The girl obviously liked me and when we came back from a short trip away the girl ran up to me and hugged me. Even at that age kids can be so affected by relationships and hence so vulnerable when the intentions of the adult are not for the good of the child.

And shouldn't she decide what was for the "good" of her or not? Maybe judge the merits of the situation based on how she felt about it, rather than on how the culture at large felt about it? If you take choice and empowerment away from her, she is left more vulnerable, because that leaves her at mercy of her "protectors." With such attitudes, is it any wonder why so many unscrupulous parents, stepparents, and other older relatives with the greatest degree of power over a child find themselves in the perfect position to abuse them? The lack of civil rights and empowerment, and the education that would enable a child from an early age to use this effectively, is precisely what leaves them the most vulnerable in the first place! Yet we make no argument about leaving children in this situation, instead focusing almost all of our concern on their interactions with adults who do not share a household with them and therefore do not possess the most direct degree of power over them. This is because our culture does not dare question the sacred nuclear family unit, since keeping the status quo intact is the main concern, not some generic claim to look after the "safety" of children. Note how taking steps to ameliorate the perceived vulnerability of children is never on the issue? It's as if this perceived state of vulnerability itself is what we want to preserve more than anything, because that will guarantee their continued dependence on their designated "protectors," while freezing out the possible influence of "unauthorized" adults who may be in a position to treat them as real human beings rather than as glorified property.

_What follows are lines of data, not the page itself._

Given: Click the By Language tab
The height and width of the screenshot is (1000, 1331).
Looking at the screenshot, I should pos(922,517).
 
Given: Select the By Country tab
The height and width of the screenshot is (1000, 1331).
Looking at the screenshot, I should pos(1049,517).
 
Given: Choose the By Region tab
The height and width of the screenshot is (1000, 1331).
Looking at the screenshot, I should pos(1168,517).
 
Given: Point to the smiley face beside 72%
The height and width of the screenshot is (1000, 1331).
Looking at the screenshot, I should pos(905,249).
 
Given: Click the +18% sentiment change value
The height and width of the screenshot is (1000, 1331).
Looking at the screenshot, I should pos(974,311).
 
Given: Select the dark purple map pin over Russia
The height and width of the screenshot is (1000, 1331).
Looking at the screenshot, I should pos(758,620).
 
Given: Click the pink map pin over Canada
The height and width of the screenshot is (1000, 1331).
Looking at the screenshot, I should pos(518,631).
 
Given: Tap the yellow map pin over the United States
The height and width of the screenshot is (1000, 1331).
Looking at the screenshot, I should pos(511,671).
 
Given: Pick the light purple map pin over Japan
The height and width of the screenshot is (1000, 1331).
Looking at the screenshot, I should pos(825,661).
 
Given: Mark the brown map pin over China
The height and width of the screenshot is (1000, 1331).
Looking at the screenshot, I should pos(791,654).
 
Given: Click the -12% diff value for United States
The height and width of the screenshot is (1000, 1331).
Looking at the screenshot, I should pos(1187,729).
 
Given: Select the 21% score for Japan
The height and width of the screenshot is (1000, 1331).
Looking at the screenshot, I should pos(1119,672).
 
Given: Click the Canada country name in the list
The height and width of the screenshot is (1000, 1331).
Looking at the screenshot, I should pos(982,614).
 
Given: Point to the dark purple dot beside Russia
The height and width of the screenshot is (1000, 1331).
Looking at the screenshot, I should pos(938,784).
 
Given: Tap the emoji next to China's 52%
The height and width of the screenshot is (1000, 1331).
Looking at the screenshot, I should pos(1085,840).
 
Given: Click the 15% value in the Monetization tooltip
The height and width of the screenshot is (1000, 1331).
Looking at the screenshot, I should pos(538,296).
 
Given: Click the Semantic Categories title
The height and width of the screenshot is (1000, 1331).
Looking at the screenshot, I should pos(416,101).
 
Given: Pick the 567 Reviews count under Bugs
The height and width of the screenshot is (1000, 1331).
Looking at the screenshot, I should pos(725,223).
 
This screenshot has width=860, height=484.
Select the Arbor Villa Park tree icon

Everything you described about this situation with the girl seems to indicate that she went along with the contact you described because she liked and trusted you, and never felt any discomfort, otherwise she would not have hugged you goodbye afterwards, but would have fled your company as soon as she was able. You seem to be operating under the caveat that it doesn't matter how she may have felt about certain activity, since some things are just intrinsically "bad" in some universal sense because society says so. If we truly worried about how children felt, then we wouldn't project our own squeamishness and anxieties about sexuality onto them, and we would show equal or greater concern for the many serious things that regularly hurt them and cause them discomfort that do not have a sexual component to them. Focusing so disproportionately on matters that involve a sexual component with children, no matter how innocuous and against much evidence that consent does matter how they feel about it and other forms of actually demonstrable but non-sexual forms of harm that are much more pervasive and damaging, tells us a lot more about our culture and its collective phobias than it does about anything to do with kids and their particular issues.